Ancient DNA sampling can confound tests for admixture

Post date: Apr 6, 2016 7:19:39 PM

As ancient genomes from humans and other species accumulate, we are to coming to grips not only with issues of reduced sequence quality and risk of contamination, but also many unexpected oddities of having data from different time points. Ancient DNA data from different historical time points is most certainly the most direct way to learn about the population history of humans and other species, but analyzing genetic data that has temporal structure requires special considerations. Recently, I was thinking that it might also affect the 3-population test, one of the most powerful analytical tools we have in our arsenal when we reconstruct human prehistory. This test for admixture was invented by David Reich and Nick Patterson in 2009, as part of a population genetic framework that uses allele frequency differences between populations to reconstruct population history (original paper). The 3-population test, denoted f3(A, B; X), that can provide unambiguous evidence that a population X is related to populations A and B through admixture, and not a simple tree model. Unambiguous, it turns out, only if we have unbiased estimates of the population allele frequencies.

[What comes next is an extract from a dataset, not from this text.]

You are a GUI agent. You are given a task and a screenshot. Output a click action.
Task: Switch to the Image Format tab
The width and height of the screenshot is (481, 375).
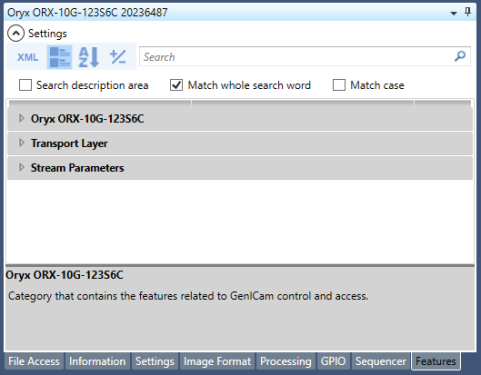click(x=217, y=361)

To test the effect of having samples from different time points on the 3-population test, I simulated a model with temporal structure but no admixture, as illustrated in the left panel of the figure below.

When we use the 3-population test on the resulting data we obtain a highly negative f3-statistic (Z = -6), which might have mislead us into thinking that the Ancientpop population was admixed between the two present-day populations. In the right panel, we modify our simulation to have no temporal structure and observe that the f3-statistic is consistent with zero (it is not positive because the ancient population does not have any private drift in this model).

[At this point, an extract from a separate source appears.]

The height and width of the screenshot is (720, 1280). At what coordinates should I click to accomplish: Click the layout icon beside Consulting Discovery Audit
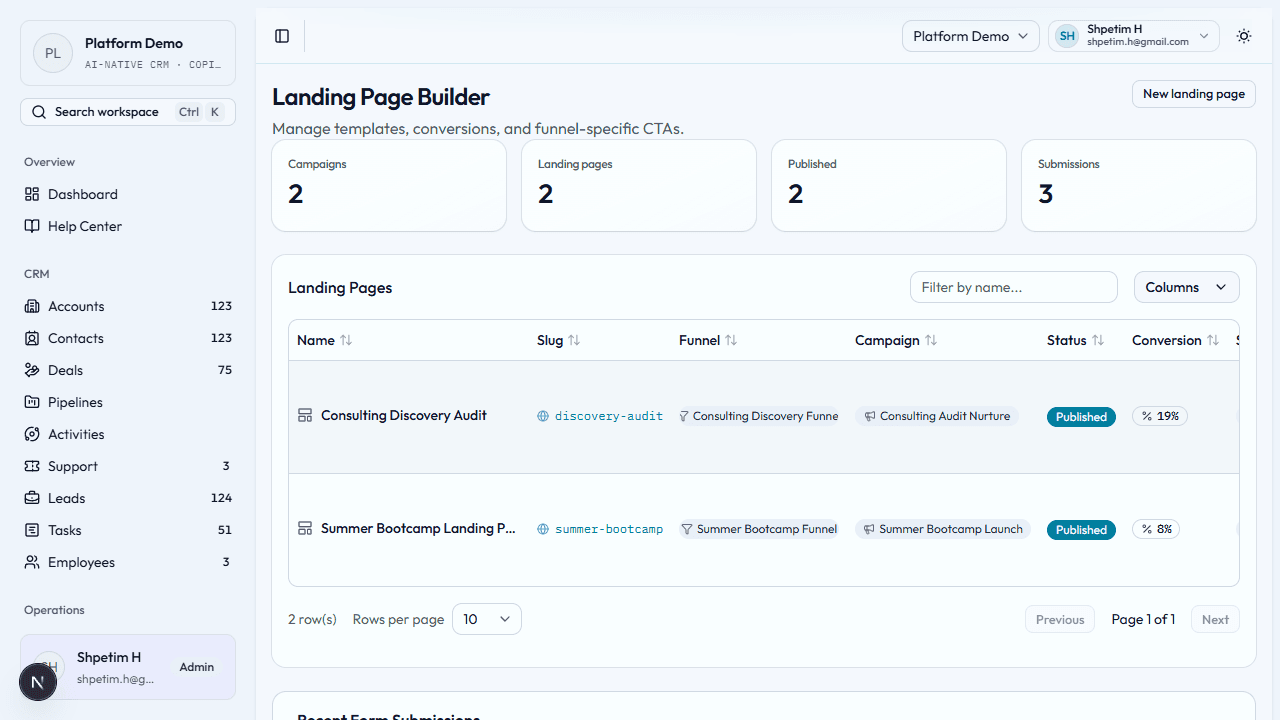point(305,415)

Note, that the confounding effect above can also arise if the individuals in Ancientpop was from the present time, but from lineages that diverged at different time points from the ancestral population, and subsequently pooled. In fact, this is what I simulated with ms, since this is identical to temporal structure when polymorphisms are ascertained in the root (so that the mutations that arise when individuals are supposed to be dead are automatically excluded).

ms (Hudson, 2002) command lines were:

left panel: ms 32 100000 -s 1 -I 13 10 2 1 1 1 1 1 1 1 1 1 1 10 0 -ej 0.26 2 1 -ej 0.10 3 1 -ej 0.11 4 1 -ej 0.12 5 1 -ej 0.13 5 1 -ej 0.14 6 1 -ej 0.15 7 1 -ej 0.16 8 1 -ej 0.17 9 1 -ej 0.18 10 1 -ej 0.19 11 1 -ej 0.2 12 1 -ej 0.25 13 1

right panel: ms 32 100000 -s 1 -I 13 10 2 1 1 1 1 1 1 1 1 1 1 10 0 -ej 0.26 2 1 -ej 0.15 3 1 -ej 0.15 4 1 -ej 0.15 5 1 -ej 0.15 5 1 -ej 0.15 6 1 -ej 0.15 7 1 -ej 0.15 8 1 -ej 0.15 9 1 -ej 0.15 10 1 -ej 0.15 11 1 -ej 0.15 12 1 -ej 0.25 13 1

After ascertaining SNPs in the second population here, there were about 12,000 independent SNPs for each model.